EXCERPTED DATA.

────────────────────────────────────────

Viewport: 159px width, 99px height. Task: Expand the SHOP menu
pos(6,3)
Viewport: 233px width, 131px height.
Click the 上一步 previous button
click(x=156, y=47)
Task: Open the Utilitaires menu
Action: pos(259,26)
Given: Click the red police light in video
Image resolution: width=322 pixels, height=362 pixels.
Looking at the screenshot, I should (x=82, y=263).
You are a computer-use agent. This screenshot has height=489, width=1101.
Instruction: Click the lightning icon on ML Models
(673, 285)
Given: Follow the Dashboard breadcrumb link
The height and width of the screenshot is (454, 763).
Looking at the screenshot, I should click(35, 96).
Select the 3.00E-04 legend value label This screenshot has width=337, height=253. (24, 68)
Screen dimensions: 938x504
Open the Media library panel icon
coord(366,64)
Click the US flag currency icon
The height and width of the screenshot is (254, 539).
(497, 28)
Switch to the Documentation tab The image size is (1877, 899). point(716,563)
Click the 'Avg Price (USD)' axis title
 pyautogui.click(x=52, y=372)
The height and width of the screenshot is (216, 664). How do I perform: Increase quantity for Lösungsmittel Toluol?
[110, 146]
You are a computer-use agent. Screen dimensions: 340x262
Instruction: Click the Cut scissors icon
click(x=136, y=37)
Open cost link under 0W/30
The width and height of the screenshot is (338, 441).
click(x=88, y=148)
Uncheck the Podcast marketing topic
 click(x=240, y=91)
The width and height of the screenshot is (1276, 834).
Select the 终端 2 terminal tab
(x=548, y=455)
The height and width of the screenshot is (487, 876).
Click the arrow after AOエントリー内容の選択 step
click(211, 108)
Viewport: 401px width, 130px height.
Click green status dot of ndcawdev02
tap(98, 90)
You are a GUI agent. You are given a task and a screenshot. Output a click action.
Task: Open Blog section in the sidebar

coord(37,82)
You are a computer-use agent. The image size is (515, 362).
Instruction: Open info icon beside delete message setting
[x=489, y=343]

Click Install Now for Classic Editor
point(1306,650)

────────────────────────────────────────

PROBLEM TO SOLVE.
Output the records above in full, with nothing altered.

TASK RESPONSE.
Viewport: 159px width, 99px height. Task: Expand the SHOP menu
pos(6,3)
Viewport: 233px width, 131px height.
Click the 上一步 previous button
click(x=156, y=47)
Task: Open the Utilitaires menu
Action: pos(259,26)
Given: Click the red police light in video
Image resolution: width=322 pixels, height=362 pixels.
Looking at the screenshot, I should (x=82, y=263).
You are a computer-use agent. This screenshot has height=489, width=1101.
Instruction: Click the lightning icon on ML Models
(673, 285)
Given: Follow the Dashboard breadcrumb link
The height and width of the screenshot is (454, 763).
Looking at the screenshot, I should click(35, 96).
Select the 3.00E-04 legend value label This screenshot has width=337, height=253. (24, 68)
Screen dimensions: 938x504
Open the Media library panel icon
coord(366,64)
Click the US flag currency icon
The height and width of the screenshot is (254, 539).
(497, 28)
Switch to the Documentation tab The image size is (1877, 899). point(716,563)
Click the 'Avg Price (USD)' axis title
 pyautogui.click(x=52, y=372)
The height and width of the screenshot is (216, 664). How do I perform: Increase quantity for Lösungsmittel Toluol?
[110, 146]
You are a computer-use agent. Screen dimensions: 340x262
Instruction: Click the Cut scissors icon
click(x=136, y=37)
Open cost link under 0W/30
The width and height of the screenshot is (338, 441).
click(x=88, y=148)
Uncheck the Podcast marketing topic
 click(x=240, y=91)
The width and height of the screenshot is (1276, 834).
Select the 终端 2 terminal tab
(x=548, y=455)
The height and width of the screenshot is (487, 876).
Click the arrow after AOエントリー内容の選択 step
click(211, 108)
Viewport: 401px width, 130px height.
Click green status dot of ndcawdev02
tap(98, 90)
You are a GUI agent. You are given a task and a screenshot. Output a click action.
Task: Open Blog section in the sidebar

coord(37,82)
You are a computer-use agent. The image size is (515, 362).
Instruction: Open info icon beside delete message setting
[x=489, y=343]

Click Install Now for Classic Editor
point(1306,650)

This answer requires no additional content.